Sambil becak jalan, ya saya ngobrol sama penumpang itu, terus bapak tadi tanya gini : " seandainya sampean punya uang tiga puluh juta gitu , sampean mau beli apa pak ?" , karena saya pikir bapak itu bertanyanya iseng, saya maunya njawab iseng juga.

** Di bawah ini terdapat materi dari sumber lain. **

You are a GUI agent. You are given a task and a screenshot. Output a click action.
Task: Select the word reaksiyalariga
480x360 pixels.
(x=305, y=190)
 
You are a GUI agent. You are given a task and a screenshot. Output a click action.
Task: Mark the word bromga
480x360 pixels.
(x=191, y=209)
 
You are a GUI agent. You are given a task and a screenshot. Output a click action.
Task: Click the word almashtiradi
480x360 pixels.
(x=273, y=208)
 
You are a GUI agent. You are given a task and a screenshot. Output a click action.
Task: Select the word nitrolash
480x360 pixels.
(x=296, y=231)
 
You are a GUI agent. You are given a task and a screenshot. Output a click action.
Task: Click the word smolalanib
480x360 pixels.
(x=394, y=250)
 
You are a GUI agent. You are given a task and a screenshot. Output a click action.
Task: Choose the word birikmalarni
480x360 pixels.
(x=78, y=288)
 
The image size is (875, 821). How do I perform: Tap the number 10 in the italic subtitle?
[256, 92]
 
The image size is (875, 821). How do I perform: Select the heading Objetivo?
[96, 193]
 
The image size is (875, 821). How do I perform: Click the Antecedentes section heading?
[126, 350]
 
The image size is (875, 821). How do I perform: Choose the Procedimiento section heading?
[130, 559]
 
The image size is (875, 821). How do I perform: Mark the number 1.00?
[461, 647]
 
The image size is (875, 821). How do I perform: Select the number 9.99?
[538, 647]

Tetapi ndak tau saya pikir ndak ada salahnya saya njawab yang beneran seperti kepinginan saya : " he he, mungkin saya pakai berangkat haji saja pak, tapi apa ya bisa saya punya uang segitu pak, wong dari mbecak ini hanya bisa buat makan sama istri saja masih belum kenyang, he he". Terus penumpang itu bilang gini : "Alloh maha kaya lo pak, kalau sampean sungguh2 tidak sulit Alloh memberangkatkan sampean pergi haji, sampean pinginnya berangkat haji kapan to pak ?". Ya saya jawab : "Saya ndak tau pak, wong ndak punya biaya kok ngarang mau berangkat haji".
Terus waktu becak lewat tempat photo copy, penumpang saya itu minta becak berhenti karena dia mau photo copy. Tiba2 penumpang saya itu minta pinjam ktp saya, mau sekalian di poto copy, katanya dia mau membantu daftarkan saya untuk haji, ya saya tolak, saya bilang : "saya ndak punya biaya pak, buat apa daftar2 haji segala". Tetapi bapak penumpang itu agak maksa, bilang gini : " saya hanya membantu sampean ngurusnya saja pak, biar nanti kalau sampean sudah siap, lebih mudah berangkatnya".
Karena kelihatannya penumpang saya itu orangnya baik, ya saya kasih saja ktp saya untuk di photo copy bareng surat2 milik nya satu map gitu. Selesai photo copy, ktp dikembalikan, dan becak jalan lagi.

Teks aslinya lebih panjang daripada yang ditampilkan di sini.